┌──

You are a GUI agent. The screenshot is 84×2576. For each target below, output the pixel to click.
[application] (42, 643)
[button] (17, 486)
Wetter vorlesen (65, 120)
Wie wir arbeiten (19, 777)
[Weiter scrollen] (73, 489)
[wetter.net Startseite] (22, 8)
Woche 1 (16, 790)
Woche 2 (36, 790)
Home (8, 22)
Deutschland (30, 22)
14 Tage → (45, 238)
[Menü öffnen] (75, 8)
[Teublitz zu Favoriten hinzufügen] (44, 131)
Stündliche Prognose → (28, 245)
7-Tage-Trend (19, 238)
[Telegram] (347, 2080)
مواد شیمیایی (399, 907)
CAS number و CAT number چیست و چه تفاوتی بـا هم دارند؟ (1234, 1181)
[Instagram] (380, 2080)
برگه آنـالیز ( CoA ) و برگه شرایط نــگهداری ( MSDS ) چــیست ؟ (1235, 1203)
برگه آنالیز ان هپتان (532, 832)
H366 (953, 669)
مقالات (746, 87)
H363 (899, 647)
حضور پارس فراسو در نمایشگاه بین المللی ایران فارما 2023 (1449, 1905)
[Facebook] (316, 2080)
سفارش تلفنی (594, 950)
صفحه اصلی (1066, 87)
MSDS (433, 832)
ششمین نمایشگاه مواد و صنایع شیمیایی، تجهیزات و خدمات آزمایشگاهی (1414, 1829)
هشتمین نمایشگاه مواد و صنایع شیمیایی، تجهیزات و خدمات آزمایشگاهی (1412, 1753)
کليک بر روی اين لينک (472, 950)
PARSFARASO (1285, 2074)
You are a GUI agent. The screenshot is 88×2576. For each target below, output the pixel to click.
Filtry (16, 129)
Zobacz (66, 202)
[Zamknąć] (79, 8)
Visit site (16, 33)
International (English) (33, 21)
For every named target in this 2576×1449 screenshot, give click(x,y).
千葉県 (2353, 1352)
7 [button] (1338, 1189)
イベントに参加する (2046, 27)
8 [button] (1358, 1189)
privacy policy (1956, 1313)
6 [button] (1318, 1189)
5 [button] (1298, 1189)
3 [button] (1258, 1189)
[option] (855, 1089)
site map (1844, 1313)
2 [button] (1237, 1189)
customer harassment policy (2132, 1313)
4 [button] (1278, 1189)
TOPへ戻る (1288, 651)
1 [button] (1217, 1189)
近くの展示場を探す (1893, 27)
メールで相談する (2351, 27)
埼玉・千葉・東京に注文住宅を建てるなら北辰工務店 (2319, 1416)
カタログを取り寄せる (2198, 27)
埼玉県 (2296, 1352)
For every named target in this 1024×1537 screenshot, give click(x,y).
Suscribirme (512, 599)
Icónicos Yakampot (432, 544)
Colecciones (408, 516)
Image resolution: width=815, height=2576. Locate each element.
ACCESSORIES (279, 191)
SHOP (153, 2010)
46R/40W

└──

▸ INSTRUCTIONS FOR THE TASK:
From the line with "埼玉県 (2296, 1352)" to the final line of the data above, please reproduce every line exactly and add nothing.

▸ YOUR RESPONSE:
埼玉県 (2296, 1352)
For every named target in this 1024×1537 screenshot, give click(x,y).
Suscribirme (512, 599)
Icónicos Yakampot (432, 544)
Colecciones (408, 516)
Image resolution: width=815, height=2576. Locate each element.
ACCESSORIES (279, 191)
SHOP (153, 2010)
46R/40W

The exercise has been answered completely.